Hey Triskademus, there’s some testability and falsification for you.
I could list more, but you could just go look up the web sites of the numerous Ph.D’s who signed their names to this letter in 2007:
If you want to have an interesting afternoon of reading, google the scientists on the list, go to their home pages, and look up their publications. Many of them reprint their publications there in PDF format, which gets you around the gating problem of the various journals they were published in, where papers are not available to non-subscribers. These are generally peer-reviewed papers. There are hundreds of them, calling into question many of the foundational aspects of the current global warming consensus. If you want to dig deeper, you can look up the web sites of the various papers’ co-authors, and find even more.
What you’ll find is that the consensus view is not necessarily what it seems. The IPCC reports are actually pretty good, if you skip the politically-biased ‘summary for policy makers’ and go read the actual scientific conclusions. You’ll find a hell of a lot more uncertainty and claims of a much more modest nature than you’ll find in the general media or reproduced by global warming hysterics. I posted some of those conclusions in another thread, which appears to have killed it.
Basically, the IPCC’s ‘best estimates’ for the various scenarios they looked at range from 1.8° C to 4° C This translates into sea level rises of perhaps 180mm to 590mm, some of which would happen even if man wasn’t emitting any CO2 at all. But the uncertainty around these estimates is very high - and generally left out of the summary report. The actual scientific chapters explain the source of all the unknowns. And there are a lot of them. For example, in the section on feedback from cloud cover, they admit that the mechanisms are pretty much a mystery, while acknowledging that they are an important factor.

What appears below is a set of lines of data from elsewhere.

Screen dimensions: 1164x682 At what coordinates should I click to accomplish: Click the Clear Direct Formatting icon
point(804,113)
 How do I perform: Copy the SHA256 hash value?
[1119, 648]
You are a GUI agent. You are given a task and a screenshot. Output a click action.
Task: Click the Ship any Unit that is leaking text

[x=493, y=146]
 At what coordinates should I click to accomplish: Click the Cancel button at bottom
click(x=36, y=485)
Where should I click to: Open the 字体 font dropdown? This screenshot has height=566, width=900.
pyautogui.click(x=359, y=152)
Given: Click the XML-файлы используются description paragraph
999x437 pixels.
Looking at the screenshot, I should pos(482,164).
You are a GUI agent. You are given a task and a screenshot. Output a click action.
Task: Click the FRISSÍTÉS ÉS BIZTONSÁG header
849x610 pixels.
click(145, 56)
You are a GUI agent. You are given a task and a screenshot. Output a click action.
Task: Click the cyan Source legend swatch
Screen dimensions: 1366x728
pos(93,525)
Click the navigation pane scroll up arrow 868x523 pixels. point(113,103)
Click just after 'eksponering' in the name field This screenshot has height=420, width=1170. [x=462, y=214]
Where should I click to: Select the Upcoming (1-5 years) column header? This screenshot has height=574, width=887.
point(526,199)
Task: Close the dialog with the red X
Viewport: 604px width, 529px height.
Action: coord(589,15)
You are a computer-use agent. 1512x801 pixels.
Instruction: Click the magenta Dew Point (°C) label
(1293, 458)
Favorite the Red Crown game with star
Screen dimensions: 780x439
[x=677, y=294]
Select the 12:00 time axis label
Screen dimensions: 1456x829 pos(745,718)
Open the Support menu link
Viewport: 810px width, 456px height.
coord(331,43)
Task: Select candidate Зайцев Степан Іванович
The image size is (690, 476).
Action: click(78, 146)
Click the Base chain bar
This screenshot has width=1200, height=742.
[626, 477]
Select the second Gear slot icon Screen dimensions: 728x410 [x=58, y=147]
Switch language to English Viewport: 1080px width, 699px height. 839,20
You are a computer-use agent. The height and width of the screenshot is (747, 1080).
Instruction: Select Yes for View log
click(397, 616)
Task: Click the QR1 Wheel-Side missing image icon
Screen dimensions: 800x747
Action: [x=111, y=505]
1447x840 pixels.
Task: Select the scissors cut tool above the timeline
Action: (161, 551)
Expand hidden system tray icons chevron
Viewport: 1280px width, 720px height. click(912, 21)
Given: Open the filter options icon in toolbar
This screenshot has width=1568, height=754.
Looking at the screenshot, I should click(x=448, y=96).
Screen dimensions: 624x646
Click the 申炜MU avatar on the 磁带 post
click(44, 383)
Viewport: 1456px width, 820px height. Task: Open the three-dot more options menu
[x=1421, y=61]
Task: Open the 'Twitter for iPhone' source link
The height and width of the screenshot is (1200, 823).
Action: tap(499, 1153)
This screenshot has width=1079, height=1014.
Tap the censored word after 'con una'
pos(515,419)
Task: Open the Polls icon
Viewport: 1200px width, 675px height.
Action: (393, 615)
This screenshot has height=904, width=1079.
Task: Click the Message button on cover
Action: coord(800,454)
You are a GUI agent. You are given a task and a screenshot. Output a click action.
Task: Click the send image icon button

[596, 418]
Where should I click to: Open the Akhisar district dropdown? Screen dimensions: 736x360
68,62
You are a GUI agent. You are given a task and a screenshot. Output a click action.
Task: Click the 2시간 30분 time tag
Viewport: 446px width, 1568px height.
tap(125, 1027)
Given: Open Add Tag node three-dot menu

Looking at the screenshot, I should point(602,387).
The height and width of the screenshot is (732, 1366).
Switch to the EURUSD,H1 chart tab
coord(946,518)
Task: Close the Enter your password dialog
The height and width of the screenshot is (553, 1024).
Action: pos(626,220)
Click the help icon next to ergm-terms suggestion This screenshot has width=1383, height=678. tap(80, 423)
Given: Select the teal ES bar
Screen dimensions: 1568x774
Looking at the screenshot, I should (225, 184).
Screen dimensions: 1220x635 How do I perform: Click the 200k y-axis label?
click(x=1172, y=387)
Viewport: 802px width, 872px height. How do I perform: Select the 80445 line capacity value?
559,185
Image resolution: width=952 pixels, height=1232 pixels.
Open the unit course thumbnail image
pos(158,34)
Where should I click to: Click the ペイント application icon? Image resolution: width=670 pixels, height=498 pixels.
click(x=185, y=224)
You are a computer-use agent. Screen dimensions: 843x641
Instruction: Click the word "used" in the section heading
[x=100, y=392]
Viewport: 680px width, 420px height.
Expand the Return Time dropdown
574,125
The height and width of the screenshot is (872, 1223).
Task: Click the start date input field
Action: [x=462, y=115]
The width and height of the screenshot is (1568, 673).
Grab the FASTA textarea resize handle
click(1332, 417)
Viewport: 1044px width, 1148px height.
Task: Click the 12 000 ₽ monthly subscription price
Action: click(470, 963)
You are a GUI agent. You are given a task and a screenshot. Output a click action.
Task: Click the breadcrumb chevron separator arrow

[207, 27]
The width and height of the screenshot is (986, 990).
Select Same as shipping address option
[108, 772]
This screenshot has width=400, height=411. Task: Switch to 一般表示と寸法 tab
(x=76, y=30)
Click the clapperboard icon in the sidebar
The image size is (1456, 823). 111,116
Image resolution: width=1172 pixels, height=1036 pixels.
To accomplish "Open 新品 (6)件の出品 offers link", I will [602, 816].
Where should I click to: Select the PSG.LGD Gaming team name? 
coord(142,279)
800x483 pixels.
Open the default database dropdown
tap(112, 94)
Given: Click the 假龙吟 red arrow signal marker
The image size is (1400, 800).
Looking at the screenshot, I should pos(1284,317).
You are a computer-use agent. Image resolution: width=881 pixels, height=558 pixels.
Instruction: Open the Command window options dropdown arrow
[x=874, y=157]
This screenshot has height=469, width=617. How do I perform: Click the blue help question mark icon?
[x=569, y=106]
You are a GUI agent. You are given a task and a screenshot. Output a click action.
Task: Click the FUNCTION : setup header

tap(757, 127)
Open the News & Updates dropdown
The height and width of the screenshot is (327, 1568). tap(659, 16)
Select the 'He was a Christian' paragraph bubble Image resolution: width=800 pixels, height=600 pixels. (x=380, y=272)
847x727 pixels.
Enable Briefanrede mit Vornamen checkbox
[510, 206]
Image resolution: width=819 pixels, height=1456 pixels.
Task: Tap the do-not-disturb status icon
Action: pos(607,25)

The problem is that these effects are modest enough, and uncertain enough, that it’s hard to get political traction for them. So as you move farther away from the real science and more politicians and fuzzy-science types (political science, economics, sociology, etc) add their bits to it, it sounds more and more extreme - to the point where people like Lindzen and Christy, who were the actual lead authors of their respective chapters of the report, have had to distance themselves from the conclusions drawn from them.
The IPCC report excluded a lot of peer-reviewed literature that cast even more uncertainty on the conclusions, but the pro-AGW side does not care about that. But when a university in Australia releases a paper on the eve of the Copenhagen summit, saying that global temperatures could rise by 7° C causing catastrophe, that’s instantly accepted as ‘scientific’ and becomes part of the consensus.
This whole issue is just a little more complicated than “scientists and the truth, vs deniers and big oil.”